[START]

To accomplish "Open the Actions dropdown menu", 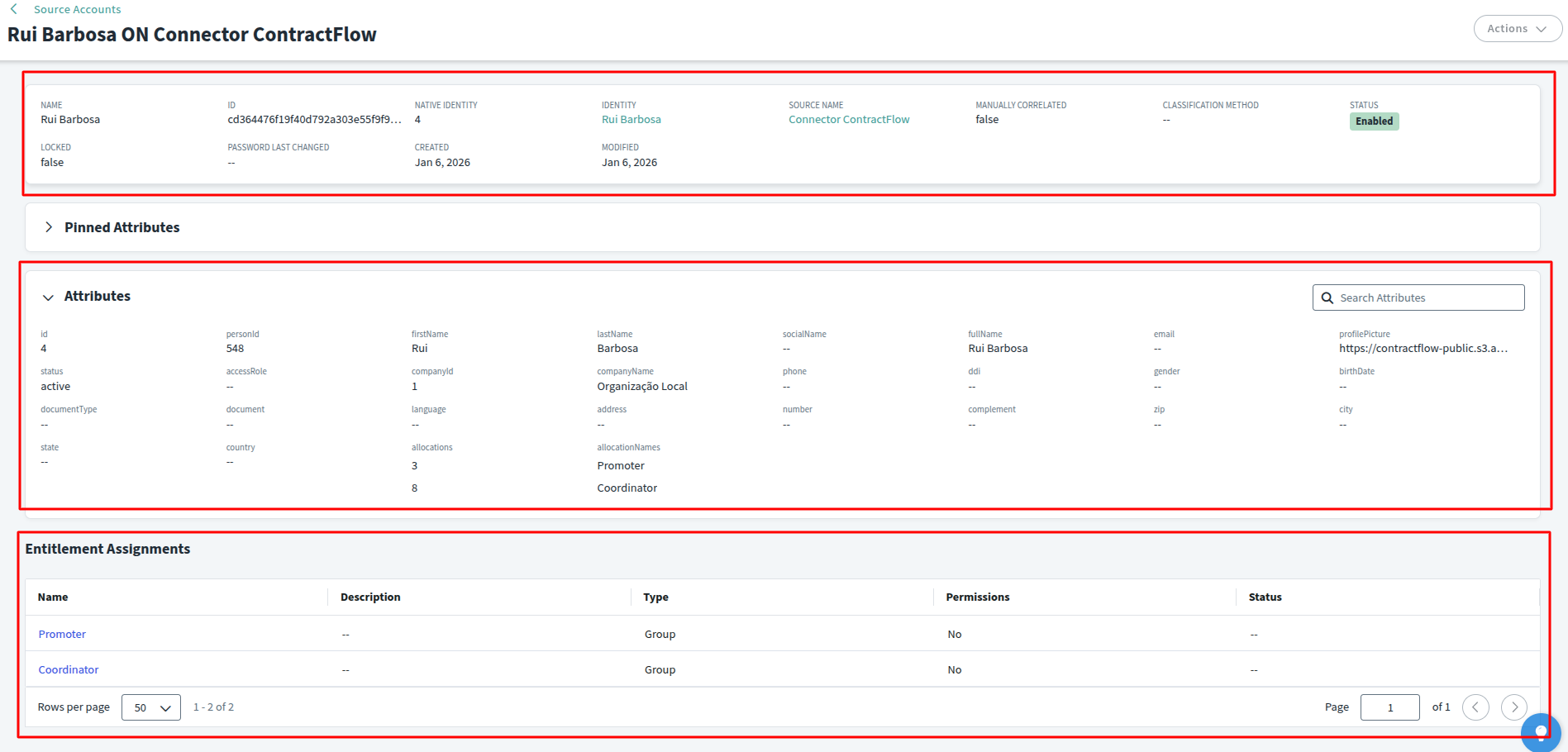I will pyautogui.click(x=1517, y=29).
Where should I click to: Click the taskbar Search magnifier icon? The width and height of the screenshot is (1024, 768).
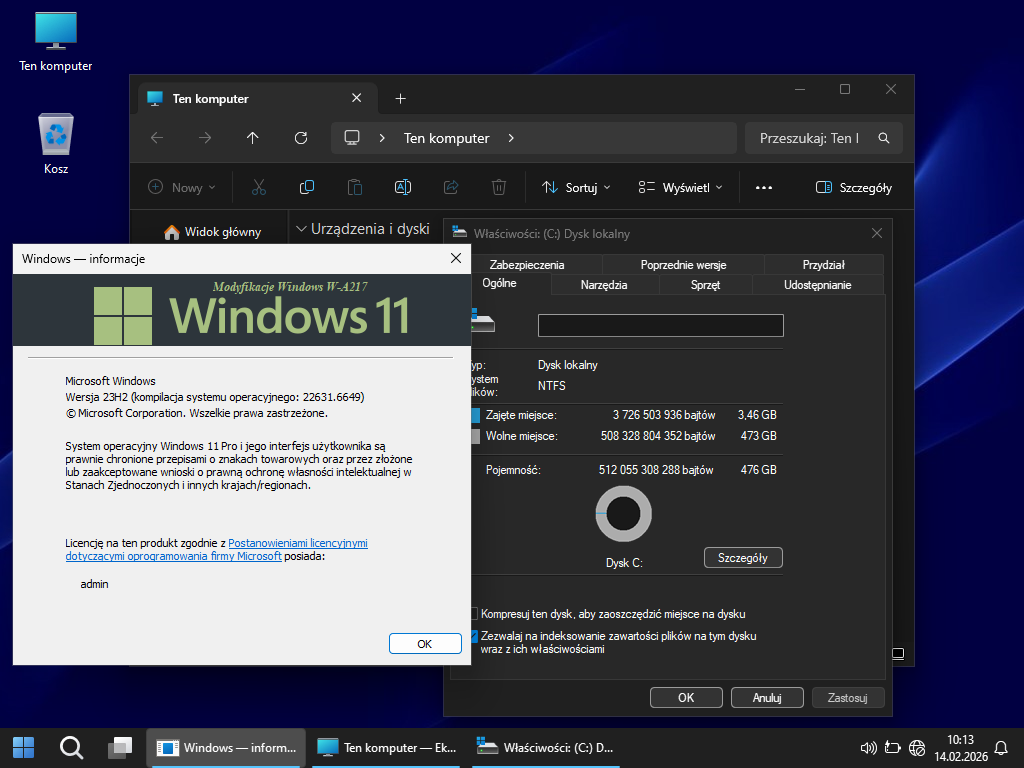click(71, 747)
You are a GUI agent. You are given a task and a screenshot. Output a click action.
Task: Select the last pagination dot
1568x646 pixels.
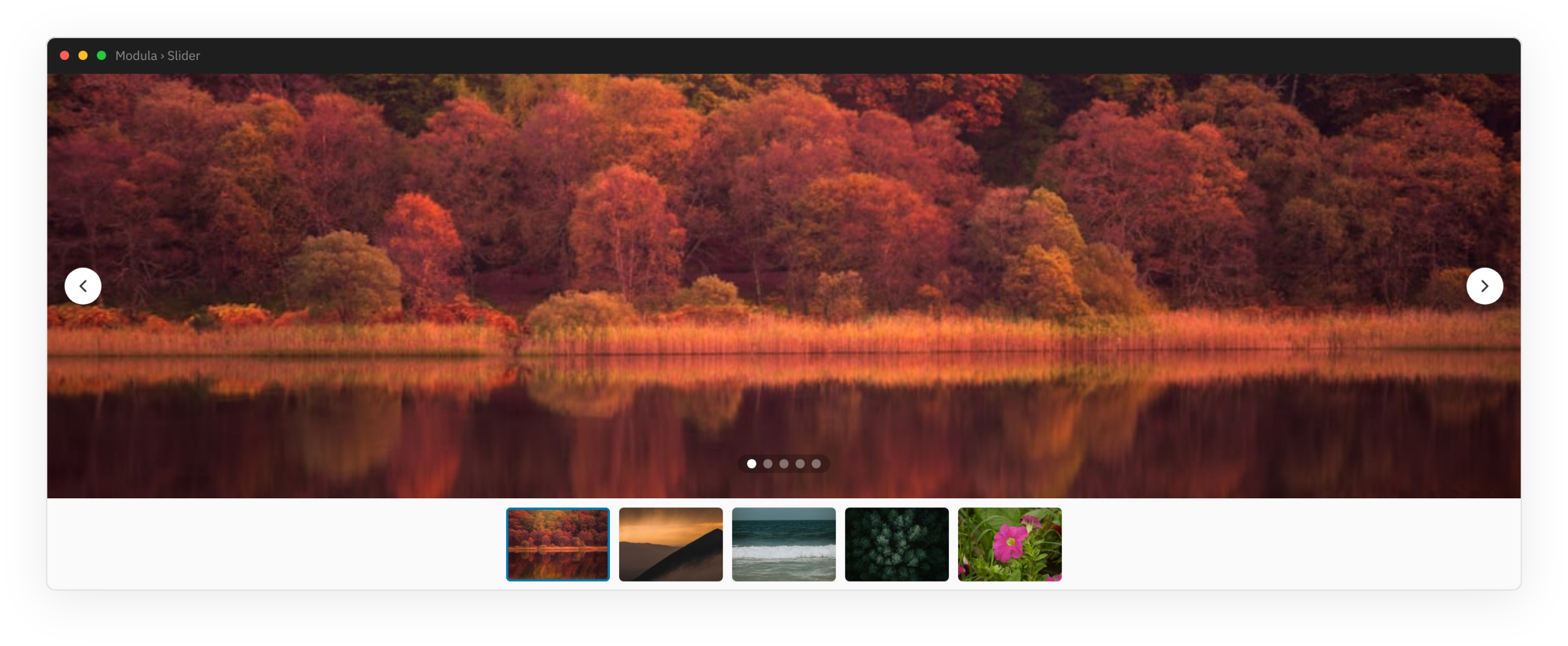(x=816, y=464)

[END]

* [What needs to be done]:
Copy out the lines again, from the one that contains "Where should I" through the last line, keeping the requests and adding 50 to every coordinate in the answers but to no number in the requests. Omit the pictures.

* [Task solution]:
Where should I click to: Click the taskbar Search magnifier icon? The width and height of the screenshot is (1024, 768).
click(121, 797)
You are a GUI agent. You are given a task and a screenshot. Output a click action.
Task: Select the last pagination dot
1568x646 pixels.
(x=866, y=514)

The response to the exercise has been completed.